The limitation
If you use DeepResearch from OpenAI, Gemini, DeepSeek, or any similar product, you need to know you have blindfolds you probably aren’t aware of. AI-assisted search or research of any kind whether it uses its context for retrieval, Retrieval Augmented Generation (RAG), or some advanced variation like GraphRAG, suffer from the same flaw: there is no way to know what it missed, unless, of course, you have manually done it yourself and compared results. However, it would defeat the whole purpose of automated research.

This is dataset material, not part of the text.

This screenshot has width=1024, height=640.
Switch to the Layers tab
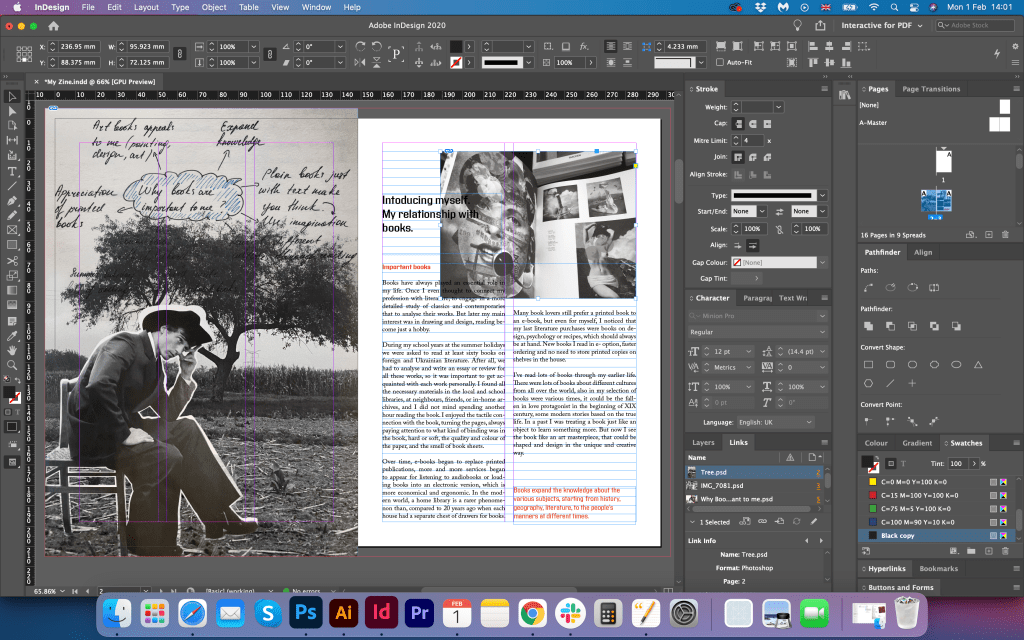coord(703,442)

So, if the cost of omission is disproportionate, we need to be extra careful when incorporating AI for search. This applies especially to industries like medicine, law, pharmaceuticals, and similar fields where missing a small piece of information can have disastrous consequences.

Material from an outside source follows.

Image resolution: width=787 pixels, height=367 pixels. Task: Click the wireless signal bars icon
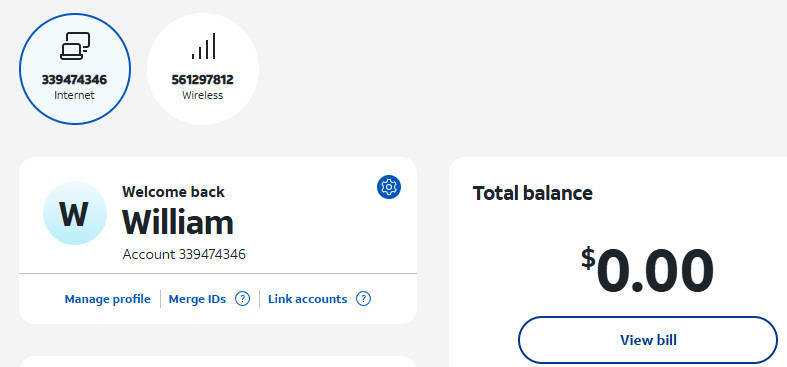click(x=203, y=46)
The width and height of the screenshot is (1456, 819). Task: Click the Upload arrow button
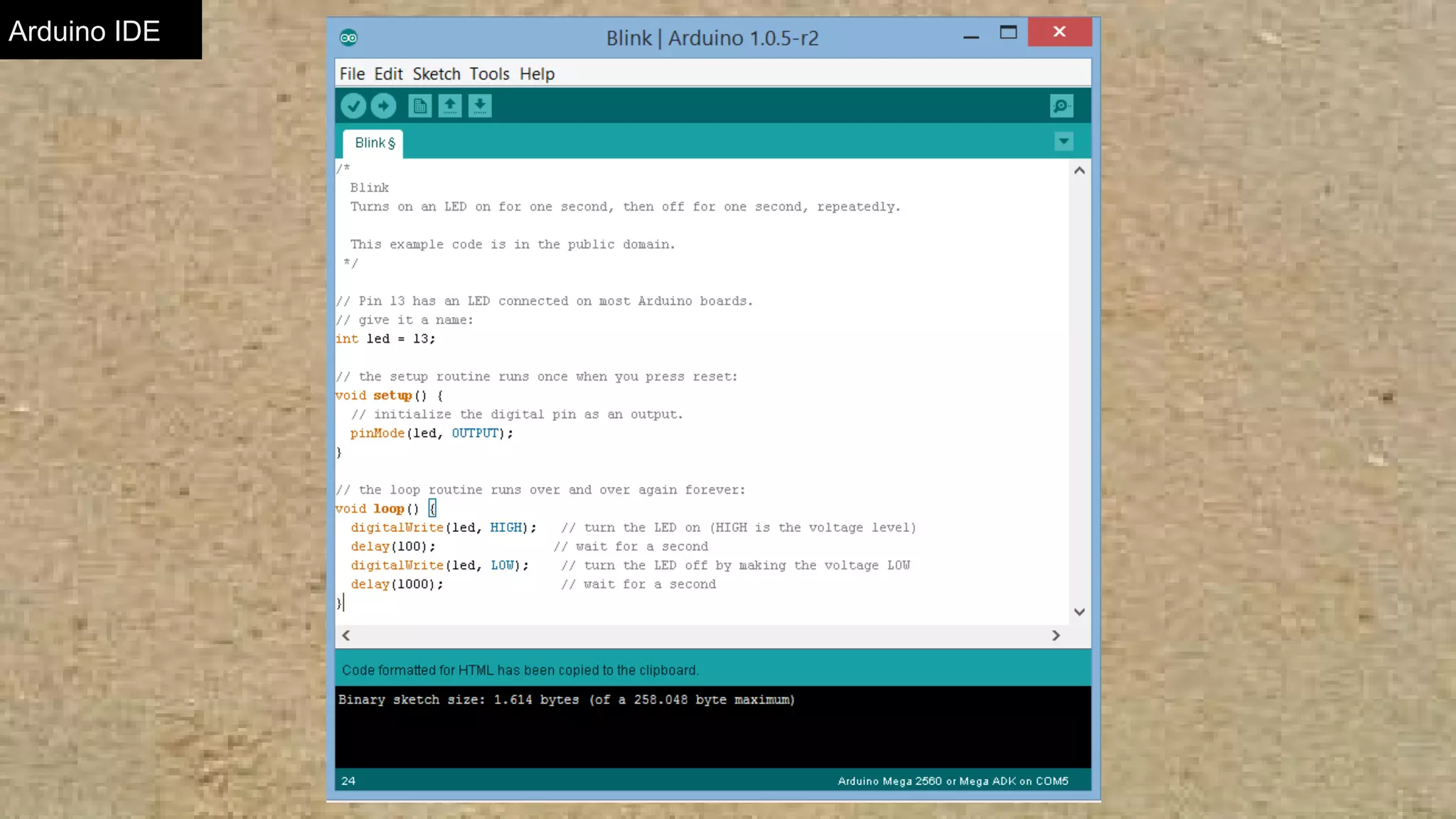[x=383, y=106]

That said, It can also be argued that not even humans can claim to find results with 100% accuracy every time. This is true but there are socioeconomic and technical differences between the nature and consequence of these omissions I have discussed below:
Differences between AI and humans
- Insurance:
The partial cost of potential ommisions can be offloaded to insurance companies in some cases. I am not aware of any insurance company offerring hallucination insurance of any kind.
- Lack of Introspection
While our brains are as much of a black box as AI, we have a pretty good understanding of our limitations of knowledge and we can express it. Current AI systems don’t know their own limitations very well nor can they express the level of certainty about each fact they think they know. It means we know when we need to ask other people for information or rely upon external tools unlike LLMs. For example, they will often give outdated information because they are not aware of the temporal nature of some information.
- Jagged Intelligence
LLMs don’t natively understand other modalities of data like image or videos, I have written elsewhere about it. It means LLms can surprisingly fail for some simple tasks and we don’t quite understand their failure modes very well. Combined with lack of introspection, this creates a dangerous recipe of confidently asserting incorrect facts.
- Regulation and Trust
When we visit a doctor, we cannot confirm whether their prognosis is correct or not. Of course, the cost of omissions is very high here as well, but somehow we trust doctors. Why? Because we know doctors have passed standardized exams in medicine, and thus we indirectly trust those who certified them. AI is still in its early stages and is not regulated like law or medicine so there is a lack of these systems of trust and regulatory bodies.
A partial solution
Building Trust
If we can’t verify a system’s response every time, we need to build trust. Since search isn’t as complex as medicine or law, we can do this ourselves. We can create an internal benchmark of difficult questions that require reasoning over multiple documents to answer correctly. Create as many questions as we can so they are representative of the types we normally search.
Now we have a way to test every AI research tool. Note that many research tools may be disqualified because some questions will require retrieving facts from document types they don’t support but that’s to be expected.
Just be aware of one thing: AI is pretty good at memorization, so change your questions every few months if possible.
Introducing Transparency
Constrain or transform search space in some way so that it’s easier for humans to verify each step of search. For example, it’s easier to verify a database search than a fact retrieval in a document but of course this is not always possible. Building on Trust, we need to trust each step of the search process if it can’t be broken into substeps.